Grid MP has several features to support the efficient execution of large data-parallel applications hosted on the Grid MP servers, including application and data caching at desktop nodes, and affinity scheduling to utilize cached files and reduce network traffic overhead. (In this context, affinity scheduling is the process by which the scheduler uses information about previous executions of a computation on a resource and attempts to schedule new computations on the resource that can reuse some of the data or executable code.) Hosted applications can also include the specification of executables for heterogeneous architectures (like Windows, Linux, or Mac). If multiple executables are registered, it is possible that different components of a data-parallel application could be executed on different architectures.

Grid MP client resources are nondedicated, unreliable resources since they can be shut off by the desktop owner at any time. The system, therefore, has the ability to detect client failures and reschedule jobs running on a resource when a failure occurs.

Running an application on Grid MP
To submit applications from a user's desktop, the Grid MP Software Developer's Kit (SDK) must be downloaded and installed, preferably in a location that can be shared by all users on the desktop machine. The SDK is a package containing documentation, libraries, and tools to help develop and test applications to run on the Grid MP platform.

The user must create a file called .uduserconf in his home directory containing information about the local Grid MP installation and the SDK. A sample of this file is distributed with the SDK as uduserconf.sample (shown in Listing 1).

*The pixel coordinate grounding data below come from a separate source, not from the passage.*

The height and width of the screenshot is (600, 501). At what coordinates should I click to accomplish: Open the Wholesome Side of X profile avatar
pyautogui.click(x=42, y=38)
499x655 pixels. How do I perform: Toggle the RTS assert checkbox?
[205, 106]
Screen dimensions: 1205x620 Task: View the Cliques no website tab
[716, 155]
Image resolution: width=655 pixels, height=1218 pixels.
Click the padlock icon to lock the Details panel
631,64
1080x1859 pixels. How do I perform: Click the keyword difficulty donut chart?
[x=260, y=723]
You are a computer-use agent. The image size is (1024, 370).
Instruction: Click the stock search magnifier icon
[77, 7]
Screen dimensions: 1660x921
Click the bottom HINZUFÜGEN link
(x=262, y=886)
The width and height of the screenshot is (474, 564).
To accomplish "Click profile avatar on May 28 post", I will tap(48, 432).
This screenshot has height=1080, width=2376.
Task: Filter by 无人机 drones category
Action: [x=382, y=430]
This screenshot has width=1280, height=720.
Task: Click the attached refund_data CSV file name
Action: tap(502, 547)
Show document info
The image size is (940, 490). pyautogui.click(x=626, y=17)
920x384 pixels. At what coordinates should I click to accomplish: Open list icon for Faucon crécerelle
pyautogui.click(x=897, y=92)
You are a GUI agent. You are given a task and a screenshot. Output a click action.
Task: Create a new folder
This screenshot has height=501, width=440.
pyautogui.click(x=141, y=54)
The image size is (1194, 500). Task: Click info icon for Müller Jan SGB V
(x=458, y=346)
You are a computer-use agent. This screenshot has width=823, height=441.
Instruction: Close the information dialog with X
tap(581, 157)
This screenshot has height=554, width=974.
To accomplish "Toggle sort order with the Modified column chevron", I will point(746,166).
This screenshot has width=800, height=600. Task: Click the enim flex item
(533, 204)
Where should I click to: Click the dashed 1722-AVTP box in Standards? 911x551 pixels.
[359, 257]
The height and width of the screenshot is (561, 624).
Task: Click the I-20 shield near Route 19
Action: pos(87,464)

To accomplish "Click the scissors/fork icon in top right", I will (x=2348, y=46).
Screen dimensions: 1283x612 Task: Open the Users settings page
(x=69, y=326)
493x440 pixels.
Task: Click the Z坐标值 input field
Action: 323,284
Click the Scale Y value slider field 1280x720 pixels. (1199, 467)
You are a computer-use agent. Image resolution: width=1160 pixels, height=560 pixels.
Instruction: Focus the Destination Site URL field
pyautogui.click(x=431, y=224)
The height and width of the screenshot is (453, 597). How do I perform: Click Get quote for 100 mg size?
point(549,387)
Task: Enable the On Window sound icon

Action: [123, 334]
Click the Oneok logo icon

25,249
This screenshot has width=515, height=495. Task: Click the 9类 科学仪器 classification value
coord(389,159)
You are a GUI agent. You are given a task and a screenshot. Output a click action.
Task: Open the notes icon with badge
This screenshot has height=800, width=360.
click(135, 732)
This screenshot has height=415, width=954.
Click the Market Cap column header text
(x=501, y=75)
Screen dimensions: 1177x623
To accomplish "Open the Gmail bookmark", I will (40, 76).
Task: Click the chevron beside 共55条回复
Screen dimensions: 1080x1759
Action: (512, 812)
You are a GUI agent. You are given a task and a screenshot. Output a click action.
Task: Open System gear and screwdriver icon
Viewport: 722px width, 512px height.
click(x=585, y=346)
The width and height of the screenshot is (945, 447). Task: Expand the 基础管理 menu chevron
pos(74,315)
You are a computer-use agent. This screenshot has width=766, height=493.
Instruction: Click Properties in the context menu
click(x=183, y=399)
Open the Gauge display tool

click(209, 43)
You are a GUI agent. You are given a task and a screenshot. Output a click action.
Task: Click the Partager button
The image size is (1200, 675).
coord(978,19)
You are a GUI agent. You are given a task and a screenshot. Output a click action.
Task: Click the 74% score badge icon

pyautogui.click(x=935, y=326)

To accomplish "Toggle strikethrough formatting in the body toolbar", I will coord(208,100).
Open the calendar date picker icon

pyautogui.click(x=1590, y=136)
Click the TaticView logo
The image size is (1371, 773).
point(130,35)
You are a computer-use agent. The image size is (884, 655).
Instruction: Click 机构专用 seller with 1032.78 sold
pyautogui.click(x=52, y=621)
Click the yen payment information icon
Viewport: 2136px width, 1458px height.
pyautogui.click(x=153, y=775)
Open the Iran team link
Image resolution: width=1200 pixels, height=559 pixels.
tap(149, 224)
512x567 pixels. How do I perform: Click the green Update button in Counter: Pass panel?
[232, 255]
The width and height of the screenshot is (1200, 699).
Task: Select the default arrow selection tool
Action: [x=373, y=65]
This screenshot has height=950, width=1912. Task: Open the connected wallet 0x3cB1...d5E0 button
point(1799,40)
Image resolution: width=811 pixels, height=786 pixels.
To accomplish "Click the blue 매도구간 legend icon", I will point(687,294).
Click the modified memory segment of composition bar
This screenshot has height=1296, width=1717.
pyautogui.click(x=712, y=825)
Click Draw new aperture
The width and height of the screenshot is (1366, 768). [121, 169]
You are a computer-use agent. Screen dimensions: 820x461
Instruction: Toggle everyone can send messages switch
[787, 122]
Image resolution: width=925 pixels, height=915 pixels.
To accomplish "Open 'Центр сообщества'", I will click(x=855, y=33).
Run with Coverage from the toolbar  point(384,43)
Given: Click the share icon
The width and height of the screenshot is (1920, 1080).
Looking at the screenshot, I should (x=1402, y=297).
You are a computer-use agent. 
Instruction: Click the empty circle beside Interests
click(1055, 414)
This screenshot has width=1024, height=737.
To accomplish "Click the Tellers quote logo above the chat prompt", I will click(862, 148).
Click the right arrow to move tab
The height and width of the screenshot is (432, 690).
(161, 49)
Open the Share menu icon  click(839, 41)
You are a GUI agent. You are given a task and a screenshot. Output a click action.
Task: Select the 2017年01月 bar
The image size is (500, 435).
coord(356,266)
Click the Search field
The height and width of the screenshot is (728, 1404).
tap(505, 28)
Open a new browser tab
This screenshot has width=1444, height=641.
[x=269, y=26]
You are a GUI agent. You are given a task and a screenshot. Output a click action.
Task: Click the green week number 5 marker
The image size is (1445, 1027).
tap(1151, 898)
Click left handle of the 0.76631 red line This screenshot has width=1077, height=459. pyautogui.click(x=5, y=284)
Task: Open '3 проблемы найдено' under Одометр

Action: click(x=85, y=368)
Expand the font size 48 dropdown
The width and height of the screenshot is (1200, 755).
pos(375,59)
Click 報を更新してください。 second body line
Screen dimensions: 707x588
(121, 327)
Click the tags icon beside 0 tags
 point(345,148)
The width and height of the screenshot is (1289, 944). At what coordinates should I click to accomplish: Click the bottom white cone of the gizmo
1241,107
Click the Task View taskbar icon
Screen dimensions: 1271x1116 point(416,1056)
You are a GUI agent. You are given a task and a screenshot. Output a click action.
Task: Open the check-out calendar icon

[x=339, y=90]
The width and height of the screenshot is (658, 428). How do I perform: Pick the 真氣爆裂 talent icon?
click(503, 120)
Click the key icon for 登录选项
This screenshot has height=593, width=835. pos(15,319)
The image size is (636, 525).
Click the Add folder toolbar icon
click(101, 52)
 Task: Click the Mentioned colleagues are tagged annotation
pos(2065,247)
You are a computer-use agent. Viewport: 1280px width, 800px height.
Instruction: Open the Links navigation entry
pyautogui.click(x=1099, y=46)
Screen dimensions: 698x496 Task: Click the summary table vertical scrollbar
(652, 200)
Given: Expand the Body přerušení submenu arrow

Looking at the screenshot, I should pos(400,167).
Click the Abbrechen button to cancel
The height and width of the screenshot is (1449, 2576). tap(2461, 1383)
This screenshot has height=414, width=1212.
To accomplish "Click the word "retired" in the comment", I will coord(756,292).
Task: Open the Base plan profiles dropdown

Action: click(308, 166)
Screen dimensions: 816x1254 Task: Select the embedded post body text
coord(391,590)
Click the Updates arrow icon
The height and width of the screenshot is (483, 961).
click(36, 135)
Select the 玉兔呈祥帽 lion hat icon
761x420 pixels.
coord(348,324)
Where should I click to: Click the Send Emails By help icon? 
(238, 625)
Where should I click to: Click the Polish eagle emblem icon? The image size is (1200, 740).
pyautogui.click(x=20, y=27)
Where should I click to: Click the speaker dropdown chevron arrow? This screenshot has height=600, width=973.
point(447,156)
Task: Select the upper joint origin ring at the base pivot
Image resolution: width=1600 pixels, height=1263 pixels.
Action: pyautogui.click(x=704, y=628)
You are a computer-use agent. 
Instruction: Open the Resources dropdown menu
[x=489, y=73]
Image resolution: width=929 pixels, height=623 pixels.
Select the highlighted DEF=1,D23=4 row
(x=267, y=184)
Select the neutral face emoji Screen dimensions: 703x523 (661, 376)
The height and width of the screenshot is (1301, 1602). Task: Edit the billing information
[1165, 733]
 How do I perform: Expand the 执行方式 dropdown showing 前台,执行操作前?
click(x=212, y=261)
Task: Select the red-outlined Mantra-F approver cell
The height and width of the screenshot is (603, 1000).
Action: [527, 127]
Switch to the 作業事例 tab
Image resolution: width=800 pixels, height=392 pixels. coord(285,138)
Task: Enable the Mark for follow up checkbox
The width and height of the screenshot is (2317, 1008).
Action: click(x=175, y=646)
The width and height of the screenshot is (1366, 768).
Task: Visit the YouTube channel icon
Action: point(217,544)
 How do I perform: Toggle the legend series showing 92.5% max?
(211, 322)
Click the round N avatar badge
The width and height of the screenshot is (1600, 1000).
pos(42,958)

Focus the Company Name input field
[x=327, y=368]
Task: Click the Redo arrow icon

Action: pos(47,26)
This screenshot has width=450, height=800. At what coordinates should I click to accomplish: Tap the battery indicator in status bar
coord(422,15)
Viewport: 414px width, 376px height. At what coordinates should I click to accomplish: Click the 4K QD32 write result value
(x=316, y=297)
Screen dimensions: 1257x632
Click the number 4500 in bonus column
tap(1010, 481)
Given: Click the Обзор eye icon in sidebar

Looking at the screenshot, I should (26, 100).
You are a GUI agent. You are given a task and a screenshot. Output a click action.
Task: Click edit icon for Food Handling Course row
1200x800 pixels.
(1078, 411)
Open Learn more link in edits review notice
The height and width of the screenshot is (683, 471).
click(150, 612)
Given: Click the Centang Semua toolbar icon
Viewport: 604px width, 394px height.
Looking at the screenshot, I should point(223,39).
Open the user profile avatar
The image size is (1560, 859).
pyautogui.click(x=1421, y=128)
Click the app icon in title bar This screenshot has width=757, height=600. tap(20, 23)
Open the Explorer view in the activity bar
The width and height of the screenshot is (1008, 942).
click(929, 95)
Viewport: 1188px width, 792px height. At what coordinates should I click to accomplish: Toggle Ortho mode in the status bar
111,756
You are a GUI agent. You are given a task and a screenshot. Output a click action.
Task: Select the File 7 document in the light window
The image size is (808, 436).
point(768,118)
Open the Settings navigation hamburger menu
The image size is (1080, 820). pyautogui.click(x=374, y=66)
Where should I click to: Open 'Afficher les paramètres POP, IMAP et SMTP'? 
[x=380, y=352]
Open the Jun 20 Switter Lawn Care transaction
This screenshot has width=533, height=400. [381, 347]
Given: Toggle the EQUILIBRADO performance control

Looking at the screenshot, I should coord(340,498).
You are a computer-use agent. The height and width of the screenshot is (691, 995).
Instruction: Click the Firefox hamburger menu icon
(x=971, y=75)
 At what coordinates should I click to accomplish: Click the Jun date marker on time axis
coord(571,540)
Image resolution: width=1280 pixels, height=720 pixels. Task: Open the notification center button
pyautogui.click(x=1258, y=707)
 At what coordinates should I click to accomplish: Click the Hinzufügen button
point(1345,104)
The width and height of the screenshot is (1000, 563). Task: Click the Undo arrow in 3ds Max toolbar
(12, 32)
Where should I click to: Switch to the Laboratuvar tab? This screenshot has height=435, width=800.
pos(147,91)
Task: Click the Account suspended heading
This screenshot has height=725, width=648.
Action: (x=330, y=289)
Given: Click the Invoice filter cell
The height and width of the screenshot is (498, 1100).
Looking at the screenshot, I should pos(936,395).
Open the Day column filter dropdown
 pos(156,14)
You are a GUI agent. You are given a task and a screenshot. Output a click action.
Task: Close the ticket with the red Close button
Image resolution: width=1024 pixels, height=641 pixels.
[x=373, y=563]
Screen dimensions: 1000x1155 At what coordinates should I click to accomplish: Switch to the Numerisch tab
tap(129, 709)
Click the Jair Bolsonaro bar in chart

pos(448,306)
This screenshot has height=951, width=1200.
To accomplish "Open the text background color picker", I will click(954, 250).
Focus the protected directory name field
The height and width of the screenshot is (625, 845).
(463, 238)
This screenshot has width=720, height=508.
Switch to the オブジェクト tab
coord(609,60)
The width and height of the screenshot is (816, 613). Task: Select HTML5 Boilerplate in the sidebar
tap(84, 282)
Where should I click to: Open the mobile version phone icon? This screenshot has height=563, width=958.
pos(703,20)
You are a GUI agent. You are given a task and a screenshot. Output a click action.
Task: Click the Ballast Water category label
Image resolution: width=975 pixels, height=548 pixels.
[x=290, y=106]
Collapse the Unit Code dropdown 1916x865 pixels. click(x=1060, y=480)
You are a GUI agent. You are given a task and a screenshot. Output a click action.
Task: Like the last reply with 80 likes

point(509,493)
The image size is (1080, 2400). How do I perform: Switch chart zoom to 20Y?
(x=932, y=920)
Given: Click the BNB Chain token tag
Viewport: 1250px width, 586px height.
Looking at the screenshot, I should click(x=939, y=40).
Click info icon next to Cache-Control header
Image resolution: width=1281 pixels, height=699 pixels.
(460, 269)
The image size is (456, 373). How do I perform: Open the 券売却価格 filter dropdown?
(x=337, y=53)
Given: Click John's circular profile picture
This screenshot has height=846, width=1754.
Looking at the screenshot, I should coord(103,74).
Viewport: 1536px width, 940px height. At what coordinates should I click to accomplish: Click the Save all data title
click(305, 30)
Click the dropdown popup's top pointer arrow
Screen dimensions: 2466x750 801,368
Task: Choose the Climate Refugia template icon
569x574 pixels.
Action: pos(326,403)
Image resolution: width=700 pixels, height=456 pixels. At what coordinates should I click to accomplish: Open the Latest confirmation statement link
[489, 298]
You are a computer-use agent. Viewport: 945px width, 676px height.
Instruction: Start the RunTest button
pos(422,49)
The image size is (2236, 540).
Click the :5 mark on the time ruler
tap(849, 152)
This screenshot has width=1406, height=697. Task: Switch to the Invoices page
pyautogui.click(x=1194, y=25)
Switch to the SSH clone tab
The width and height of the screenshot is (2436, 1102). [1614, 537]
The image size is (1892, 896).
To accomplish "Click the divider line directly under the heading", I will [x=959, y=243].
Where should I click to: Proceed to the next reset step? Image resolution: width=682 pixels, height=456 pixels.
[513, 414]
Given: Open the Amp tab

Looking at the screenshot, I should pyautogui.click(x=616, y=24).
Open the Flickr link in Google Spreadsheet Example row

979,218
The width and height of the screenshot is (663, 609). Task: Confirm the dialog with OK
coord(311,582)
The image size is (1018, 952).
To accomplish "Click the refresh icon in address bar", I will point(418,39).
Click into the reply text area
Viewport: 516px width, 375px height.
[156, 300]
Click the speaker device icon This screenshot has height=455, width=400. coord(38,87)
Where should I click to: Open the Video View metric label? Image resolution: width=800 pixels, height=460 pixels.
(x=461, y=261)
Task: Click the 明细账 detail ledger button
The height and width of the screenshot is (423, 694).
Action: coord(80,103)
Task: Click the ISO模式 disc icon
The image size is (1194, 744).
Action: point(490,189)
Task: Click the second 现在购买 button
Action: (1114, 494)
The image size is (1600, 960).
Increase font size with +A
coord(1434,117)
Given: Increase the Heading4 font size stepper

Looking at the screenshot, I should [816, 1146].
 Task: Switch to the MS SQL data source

Listing 1. Sample user configuration file .uduserconf



MGSI_FILESVR_URL   =  https://frio-file-svc.tacc.utexas.edu:443/mgsi/filesvr.cgi
MGSI_XMLRPC_URL    =  https://frio-web-svc.tacc.utexas.edu:443/mgsi/rpc_xmlrpc.fcgi
MGSI_SOAP_URL      =  https://frio-web-svc.tacc.utexas.edu:443/mgsi/rpc_soap.fcgi
MGSI_USERNAME      =  
MGSI_PASSWORD      =  

BUILDMODULE_PATH   =  /usr/local/UDsdk_v4.1/tools/build/buildmodule
BUILDPACKAGE_PATH  =  /usr/local/UDsdk_v4.1/tools/build/buildpkg
LOADER_PATH        =  /usr/local/UDsdk_v4.1/tools/build/loader
MPBATCH_PATH       =  /usr/local/UDsdk_v4.1/tools/mpbatch

MPI_LISTEN_PORT    =  12345-12360

The MGSI_URL parameters specify the Grid MP services that will be used to submit jobs; the specific URLs can be obtained from the local Grid MP administrator. The configuration file also contains login and password information, as well as path variables pointing to utilities in the SDK package. The user can choose to leave the password definition unspecified in the configuration file and specify it each time he uses an application utility.

Application support
The platform supports three types of user jobs:

Batch jobs -- Users can use the mpsub command to run the batch jobs in which a single executable is forwarded by the Grid MP system to run on a single remote desktop.
MPI jobs -- Users can submit MPI jobs using the ud_mpirun command. The system selects a set of desktop machines and coordinates the initiation of the MPI application across this set of machines. Currently, MPICH and LAM/MPI are supported.
Data-parallel jobs -- The platform supports coarse-grained parallelism for large jobs that can be decomposed into several independent pieces. Developers can create application scripts to work in conjunction with application executables to implement a data-parallel solution. These applications can then be hosted on the Grid MP and provided as application services available to users.

Batch and MPI jobs can be run on the Grid MP platform without requiring code changes. Data-parallel applications require the creation of application scripts to manage the division of the large problem into independent parts that can be submitted to the Grid MP system for parallel execution, as well as to retrieve and merge the results from the parallel executions to obtain a single result.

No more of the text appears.